Really he has until the 1st to produce the check. Legally you can't say much unless it's the 2nd of July and you still don't have a check. It's then contempt of court.


----------



## unsure63 (Apr 5, 2012)

He doesn't give it to me, directly. He was ordered to bring it to his attorney's office and then my attorney's office was to get it there and notify me when they had it. Too bad my attorney hasn't contacted me to let me know what's going on. I'm a stay at home mom who just got a part time job but won't get paid for two weeks.
_Posted via Mobile Device_


----------



## samyeagar (May 14, 2012)

Often times when due dates fall on a Sunday or a recognized holiday where banks will be closed, the due date is considered the next business day following the Sunday or holiday.


----------



## Lynn79 (May 25, 2012)

I know how you feel. my stbxh was ordered to pay June 1st, but didn't until the 21st. it's very frustrating. I'm waiting so I can file for divorce. Once I have that money, I'm going to get this thing ended.


----------



## samyeagar (May 14, 2012)

Lynn79 said:


> I know how you feel. my stbxh was ordered to pay June 1st, but didn't until the 21st. it's very frustrating. I'm waiting so I can file for divorce. Once I have that money, I'm going to get this thing ended.

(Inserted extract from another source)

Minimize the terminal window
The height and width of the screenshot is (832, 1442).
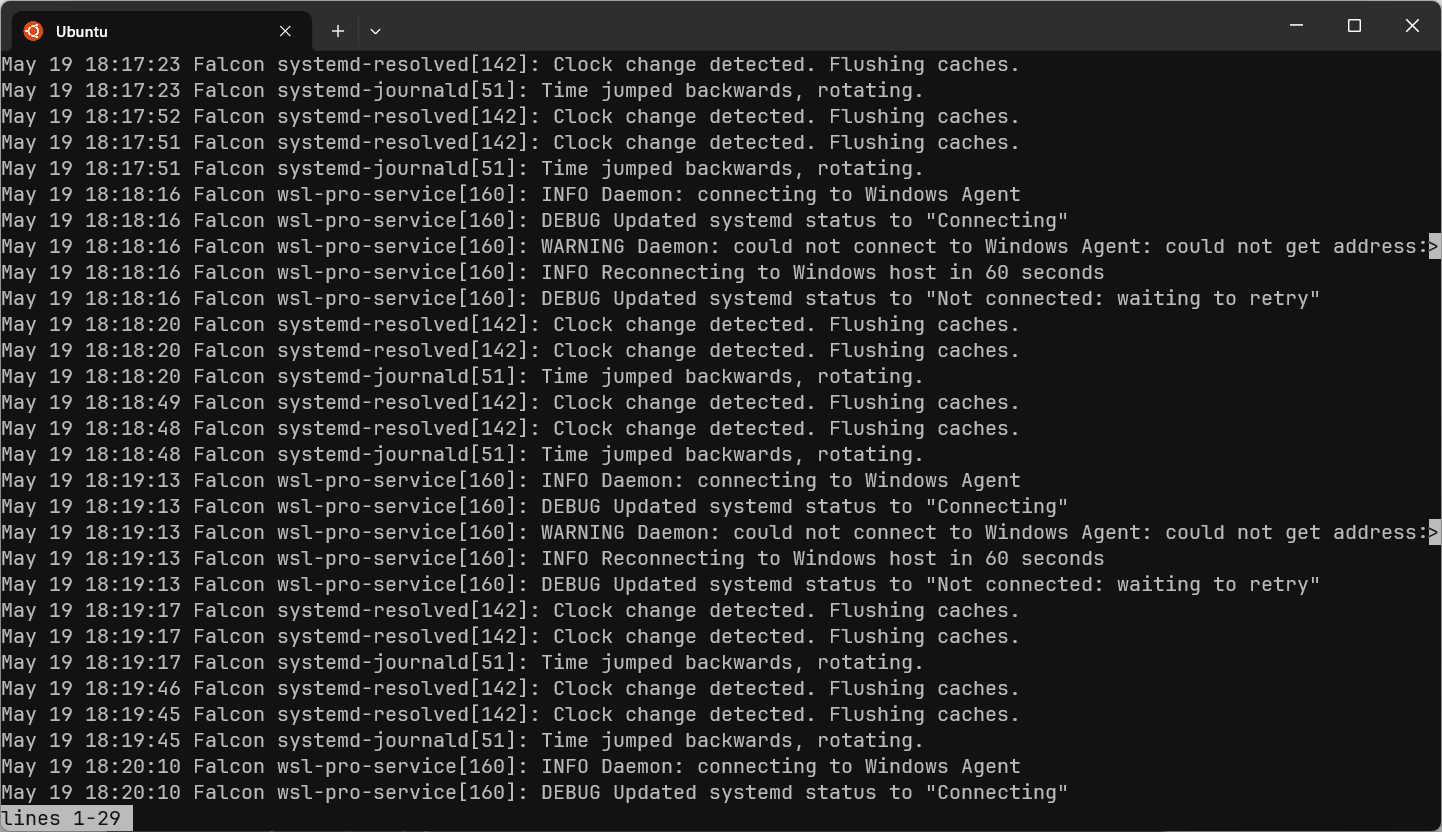point(1296,26)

Using the child support money to file for the divorce?


----------



## lamaga (May 8, 2012)

samyeagar said:


> Using the child support money to file for the divorce?


Or, perhaps since she's had to use her own money for food and shelter, the child support check will enable her to use her own money to file. Really, that's is entirely none of our business.


----------



## lulubelle (Jun 28, 2012)

when i went through my divorce, i didn't get child support for almost 2 months! i'd call him and claimed it was coming out of his check. i called FOC and i would get a different bs excuse depending on who i talked to. it was a joke. even now, i get his tax return because he fell behind for a while and that takes up to 6 months for me to get.


----------



## samyeagar (May 14, 2012)

lamaga said:


> Or, perhaps since she's had to use her own money for food and shelter, the child support check will enable her to use her own money to file. Really, that's is entirely none of our business.

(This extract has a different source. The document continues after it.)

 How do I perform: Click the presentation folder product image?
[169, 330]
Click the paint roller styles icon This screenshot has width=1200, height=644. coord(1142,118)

Thanks lamaga for the realaity check. You are right of course. You have seen a bit of what I am going through, and so I am a bit sensitive to this subject.

...hand appropriately smacked...


----------



## Lynn79 (May 25, 2012)

I understand the confusion on filing, but I have been taking care of living expenses on my own and he won't file. We've been trying to get him to, but he refuses. He also makes it very known that I can give the kids to him if it's "too much for me." 

A little history:

He was abusive and has now turned to abusing the kids during visitation. I have to get it into district court before they will change the visitation set up because of his behavior. The sooner I can file, the better for the kids.


----------



## samyeagar (May 14, 2012)

Lynn79 said:


> I understand the confusion on filing, but I have been taking care of living expenses on my own and he won't file. We've been trying to get him to, but he refuses. He also makes it very known that I can give the kids to him if it's "too much for me."
> 
> A little history:
> 
> He was abusive and has now turned to abusing the kids during visitation. I have to get it into district court before they will change the visitation set up because of his behavior. The sooner I can file, the better for the kids.


My situation is very different than yours. There is no adultry or abuse. During my seperation, I have supported 100% and have not witheld any money at all. She is demanding over 80% of my check with leaves me with between $1000 and $1200 per month to live on, including a $420/month student loan payment. She is a SAHM making no effort to find employment. She is the one who asked for divorce. That is why I am a bit sensitive.

I apologize for the pointedness of my question, and I truly do understand what you have explained here. I should not have projected my sensitivity onto your situation. I'm sorry.

Now, he has become abusive with the kids, and he was abusive towards you? Not cool. You have to file right away. Is there any option for an emergency order or anything to get them out of the sitation?


----------



## tennisstar (Dec 19, 2011)

I never received the child support that was ordered. Over 17 years, I went to court numerous times, and he was ordered to pay a measly 175 dollars a month over and over but he never did. I finally gave up on the system. I was forced to raise my son on my earnings.
_Posted via Mobile Device_


----------



## Lynn79 (May 25, 2012)

Tennisstar - that was how it was with my mother. I don't depend on it, but am having a hard time with work stuff right now. I have my own money and it pays the bare min of bills, but there are other things the kids need like clothes and such. Makes it hard. 

Samy - I wasn't offended by your comments at all. It does sound bad when I don't explain the situation. I had no control over what the child support was. I want to save it for the kids needs like I should be, but he just has an attitude about the money. None of the other stuff seems to matter to him. He wants me to send money for the kids when they visit and he continually tells them things that makes them upset. All that the judge does is say don't do that. I have to get it moved to the other court. 

It took me 5 hrs to get them settled down after their last visit. I have them in IC and everything, but he knows it hurts me to see them like that and that's why he does it.


----------